• **TASK ITEM**:
Each entry in the listing below should be returned precisely as it is.
═══ INPUT DATA
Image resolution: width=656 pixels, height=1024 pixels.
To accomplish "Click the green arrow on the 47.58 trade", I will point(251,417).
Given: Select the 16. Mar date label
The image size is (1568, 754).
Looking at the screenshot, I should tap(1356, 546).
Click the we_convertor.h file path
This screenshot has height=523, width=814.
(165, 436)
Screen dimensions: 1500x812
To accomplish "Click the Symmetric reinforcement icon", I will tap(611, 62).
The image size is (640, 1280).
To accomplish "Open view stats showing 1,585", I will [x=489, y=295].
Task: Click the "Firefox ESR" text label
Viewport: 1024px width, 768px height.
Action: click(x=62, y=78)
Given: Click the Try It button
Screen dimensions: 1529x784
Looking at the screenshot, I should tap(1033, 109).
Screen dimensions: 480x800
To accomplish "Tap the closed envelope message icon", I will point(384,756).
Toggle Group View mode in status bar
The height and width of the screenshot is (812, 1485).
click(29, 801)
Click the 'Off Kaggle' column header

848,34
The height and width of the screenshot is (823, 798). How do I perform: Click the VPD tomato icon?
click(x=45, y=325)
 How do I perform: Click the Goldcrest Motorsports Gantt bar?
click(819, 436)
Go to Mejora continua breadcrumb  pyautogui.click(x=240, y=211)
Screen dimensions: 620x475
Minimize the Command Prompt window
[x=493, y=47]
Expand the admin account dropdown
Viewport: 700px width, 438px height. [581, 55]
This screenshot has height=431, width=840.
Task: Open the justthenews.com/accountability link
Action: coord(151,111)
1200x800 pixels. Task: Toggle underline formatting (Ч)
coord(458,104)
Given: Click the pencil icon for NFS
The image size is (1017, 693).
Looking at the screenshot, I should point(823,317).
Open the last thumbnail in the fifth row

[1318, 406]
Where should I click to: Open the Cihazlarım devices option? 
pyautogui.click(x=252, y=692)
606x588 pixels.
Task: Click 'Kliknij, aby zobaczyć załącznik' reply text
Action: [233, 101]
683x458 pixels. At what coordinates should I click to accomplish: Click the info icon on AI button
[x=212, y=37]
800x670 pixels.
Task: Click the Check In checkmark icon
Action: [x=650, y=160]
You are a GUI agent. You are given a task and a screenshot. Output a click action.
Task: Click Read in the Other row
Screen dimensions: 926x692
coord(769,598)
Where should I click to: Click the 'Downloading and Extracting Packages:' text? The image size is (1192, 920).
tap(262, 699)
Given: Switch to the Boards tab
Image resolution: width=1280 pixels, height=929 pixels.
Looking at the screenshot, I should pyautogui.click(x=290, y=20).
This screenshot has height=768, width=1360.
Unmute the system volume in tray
══════
• **SOLUTION TO THIS TASK**:
Image resolution: width=656 pixels, height=1024 pixels.
To accomplish "Click the green arrow on the 47.58 trade", I will point(251,417).
Given: Select the 16. Mar date label
The image size is (1568, 754).
Looking at the screenshot, I should tap(1356, 546).
Click the we_convertor.h file path
This screenshot has height=523, width=814.
(165, 436)
Screen dimensions: 1500x812
To accomplish "Click the Symmetric reinforcement icon", I will tap(611, 62).
The image size is (640, 1280).
To accomplish "Open view stats showing 1,585", I will [x=489, y=295].
Task: Click the "Firefox ESR" text label
Viewport: 1024px width, 768px height.
Action: click(x=62, y=78)
Given: Click the Try It button
Screen dimensions: 1529x784
Looking at the screenshot, I should tap(1033, 109).
Screen dimensions: 480x800
To accomplish "Tap the closed envelope message icon", I will point(384,756).
Toggle Group View mode in status bar
The height and width of the screenshot is (812, 1485).
click(29, 801)
Click the 'Off Kaggle' column header

848,34
The height and width of the screenshot is (823, 798). How do I perform: Click the VPD tomato icon?
click(x=45, y=325)
 How do I perform: Click the Goldcrest Motorsports Gantt bar?
click(819, 436)
Go to Mejora continua breadcrumb  pyautogui.click(x=240, y=211)
Screen dimensions: 620x475
Minimize the Command Prompt window
[x=493, y=47]
Expand the admin account dropdown
Viewport: 700px width, 438px height. [581, 55]
This screenshot has height=431, width=840.
Task: Open the justthenews.com/accountability link
Action: coord(151,111)
1200x800 pixels. Task: Toggle underline formatting (Ч)
coord(458,104)
Given: Click the pencil icon for NFS
The image size is (1017, 693).
Looking at the screenshot, I should point(823,317).
Open the last thumbnail in the fifth row

[1318, 406]
Where should I click to: Open the Cihazlarım devices option? 
pyautogui.click(x=252, y=692)
606x588 pixels.
Task: Click 'Kliknij, aby zobaczyć załącznik' reply text
Action: [233, 101]
683x458 pixels. At what coordinates should I click to accomplish: Click the info icon on AI button
[x=212, y=37]
800x670 pixels.
Task: Click the Check In checkmark icon
Action: [x=650, y=160]
You are a GUI agent. You are given a task and a screenshot. Output a click action.
Task: Click Read in the Other row
Screen dimensions: 926x692
coord(769,598)
Where should I click to: Click the 'Downloading and Extracting Packages:' text? The image size is (1192, 920).
tap(262, 699)
Given: Switch to the Boards tab
Image resolution: width=1280 pixels, height=929 pixels.
Looking at the screenshot, I should pyautogui.click(x=290, y=20).
This screenshot has height=768, width=1360.
Unmute the system volume in tray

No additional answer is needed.